** PROBLEM REQUIREMENTS **
Your reply should contain the whole listing below, repeated exactly, and no images.

** SOURCE RECORDS **
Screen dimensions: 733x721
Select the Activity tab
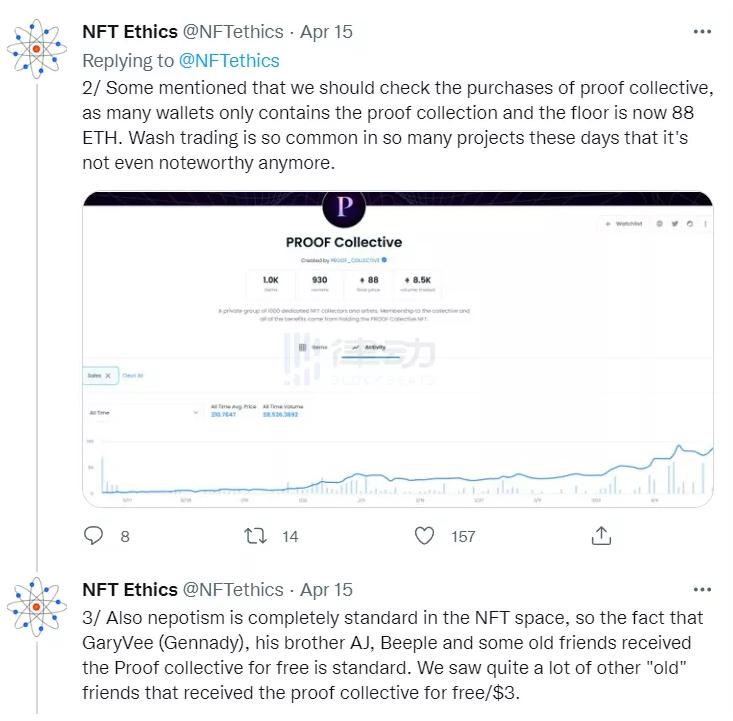[369, 347]
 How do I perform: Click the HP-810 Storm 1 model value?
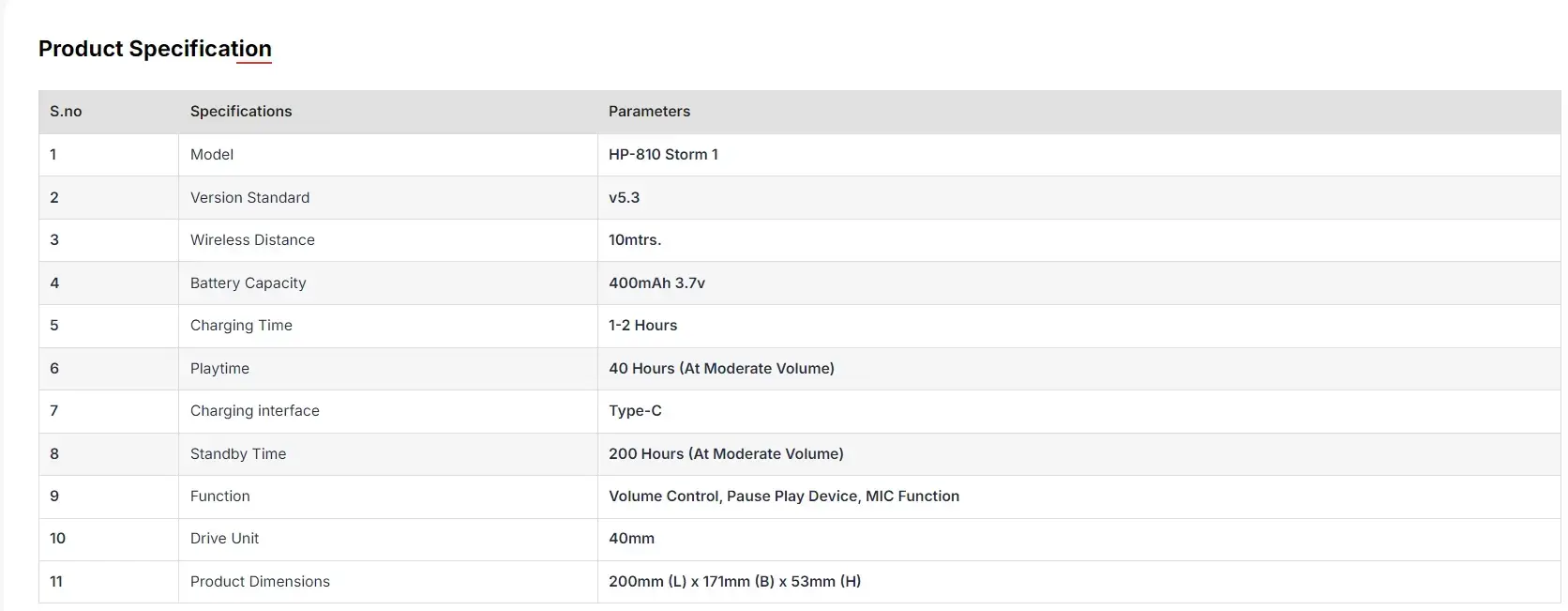click(663, 155)

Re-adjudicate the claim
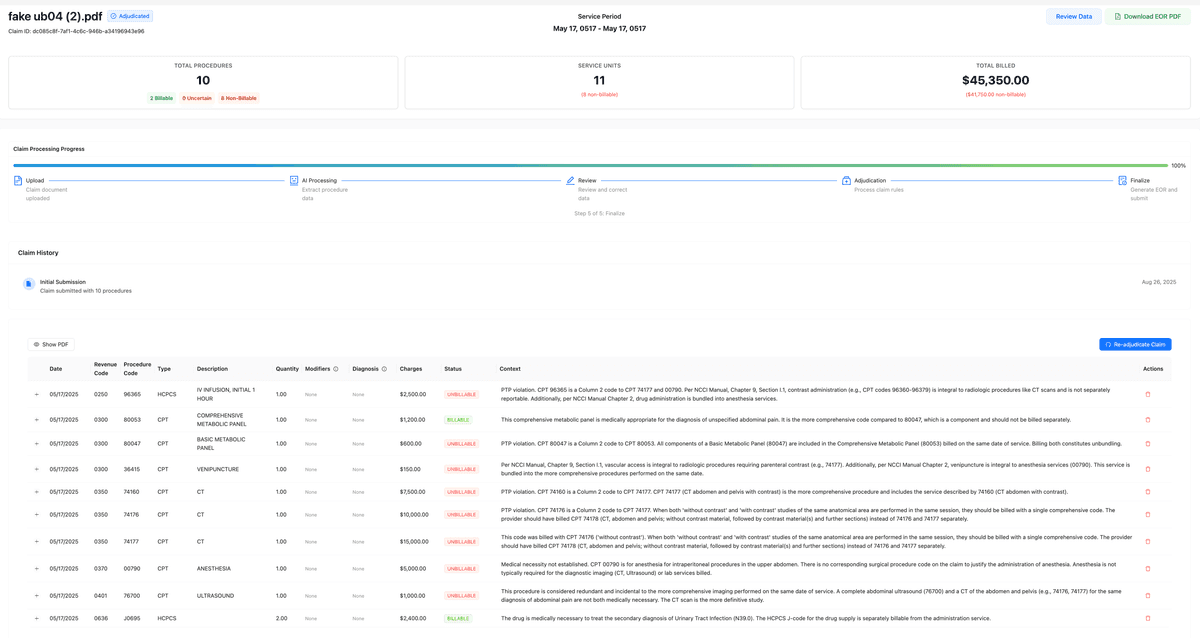(1135, 344)
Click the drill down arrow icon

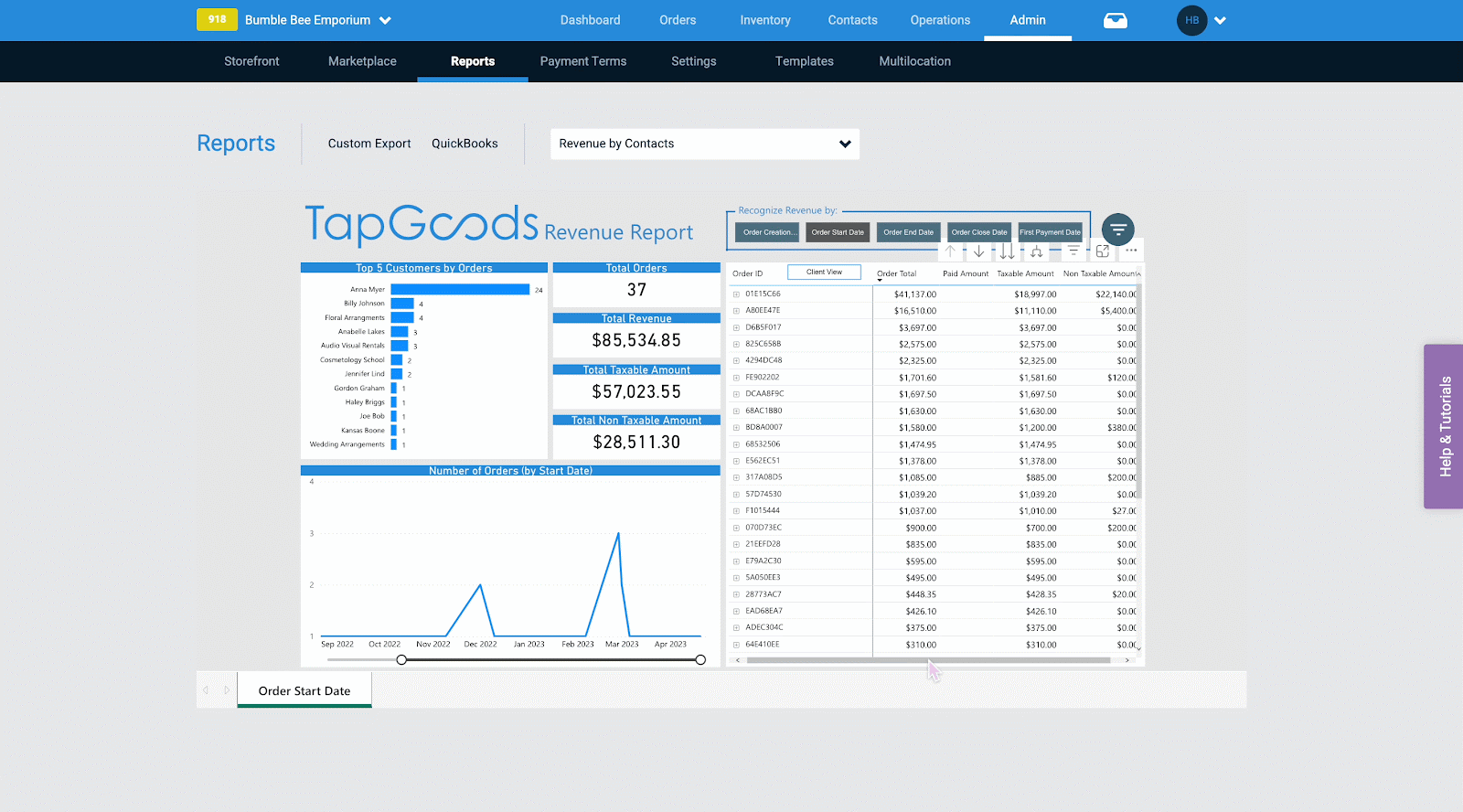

** TASK RESPONSE **
Screen dimensions: 733x721
Select the Activity tab
[369, 347]
 How do I perform: Click the HP-810 Storm 1 model value?
click(663, 155)

Re-adjudicate the claim
(1135, 344)
Click the drill down arrow icon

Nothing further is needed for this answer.